§ **Task details**: Reproduce the passage of the Pavlos Haikalis article below between "- In office 18" and "Thanasis Haikalis (brother)", inclusive.

§ **Supplied passage**:
::::::::::
Under Secretary of for Labour and Social Solidarity (Greece)
- In office 18 July 2015 – 27 August 2015
- Preceded by: Dimitris Stratoulis
- Succeeded by: Anastasios Petropoulos

Member of the Hellenic Parliament
- In office 6 May 2012 – 28 August 2015

Personal details
- Born: Pavlos Haikalis 30 October 1959 (age 66) Katakolo, Elis, Kingdom of Greece
- Party: Independent Greeks
- Spouse: ; Evdokia Pentzaki ​(divorced)​ ; Margarita Soldatou ​(divorced)​ ; Maria Lykou ​(divorced)​ ;
- Children: Giorgios Haikalis
- Relatives: Thanasis Haikalis (brother)
- Education: Drama School Giorgos Theodosiadis
- Occupation: Actor; voice actor; politician;

Military service
- Allegiance: Greece
- Branch/service: Hellenic Army

= Pavlos Haikalis =

Greek actor and politician

Pavlos Haikalis (also Chaikalis; Παύλος Χαϊκάλης; born 30 October 1959) is a Greek actor and politician.

==Biography==
Pavlos Haikalis was born in Katakolo, Elis, on 30 October 1959. He and his older brother Thanasis Haikalis (1948–2022) were raised by his mother Nikoleta because by the time Pavlos Haikalis was 10 yeard old his father Giorgos Haikalis, who was a travel agent, died. After two years they started the health problems of his mother, he and his brother began working at variety of odd jobs for livelihood. He worked as waiter, labourer and warehouseman at a factory, newsstand kioskman, detective and others.

Thanasis Haikalis was a clerk at the Sivitanidios Public School of Trades and Vocations in Kallithea, Attica, after his retirement was relocated to his origin town of Katakolo, Elis, where was engaged in amateur acting became a member of the local theatre group Trojan Horse (Δούρειος Ίππος). Although his brother died on 11 November 2022, at the same day Pavlos Haikalis acted at the Apollon Theatre in Pyrgos, Elis playing his brother's role on the play The late mother of the lady (Η μακαρίτισσα μητέρα της κυρίας) of the theatre group Trojan Horse.

Pavlos Haikalis relocated in Athens after he was failed at the last grade of gymnasium school (now lyceum school). He studied acting at Athens's Drama School Giorgos Theodosiadis, after actor Ilias Logothetis motivated him to enroll at it.
::::::::::
§ **Supplied data**:
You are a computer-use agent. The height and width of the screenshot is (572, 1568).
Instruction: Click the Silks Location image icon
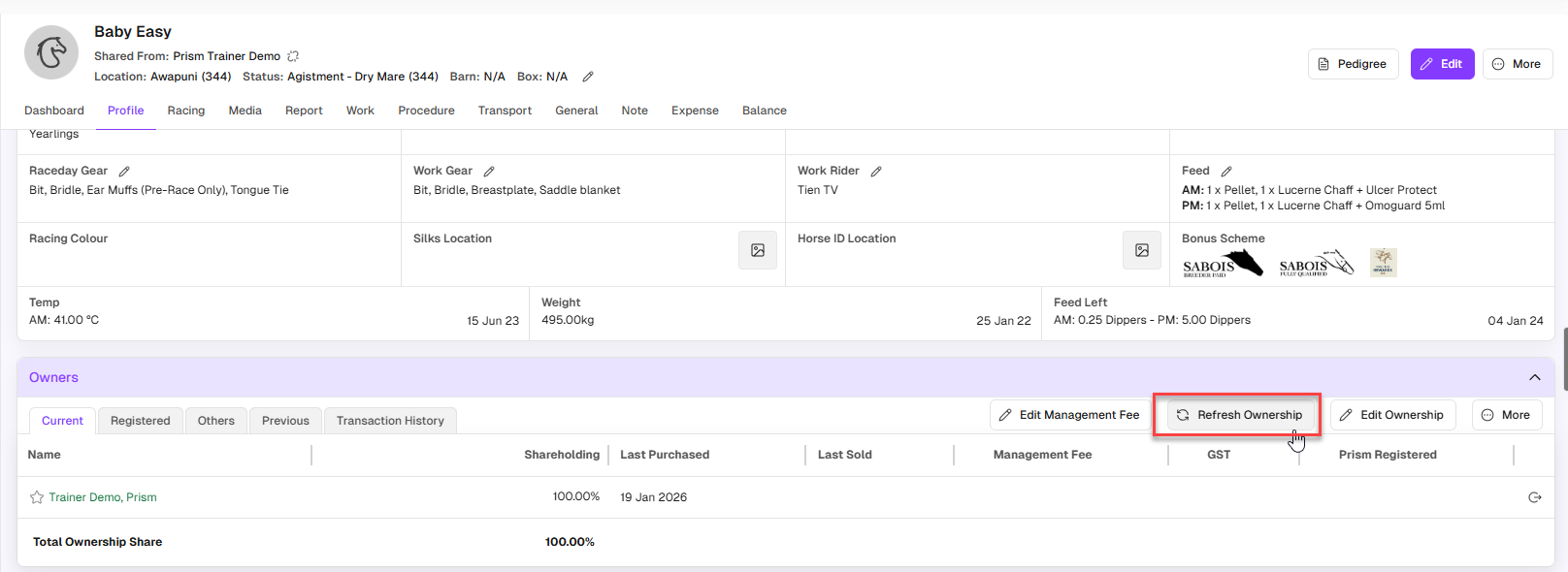758,250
::::::::::
§ **The result**:
- In office 18 July 2015 – 27 August 2015
- Preceded by: Dimitris Stratoulis
- Succeeded by: Anastasios Petropoulos

Member of the Hellenic Parliament
- In office 6 May 2012 – 28 August 2015

Personal details
- Born: Pavlos Haikalis 30 October 1959 (age 66) Katakolo, Elis, Kingdom of Greece
- Party: Independent Greeks
- Spouse: ; Evdokia Pentzaki ​(divorced)​ ; Margarita Soldatou ​(divorced)​ ; Maria Lykou ​(divorced)​ ;
- Children: Giorgios Haikalis
- Relatives: Thanasis Haikalis (brother)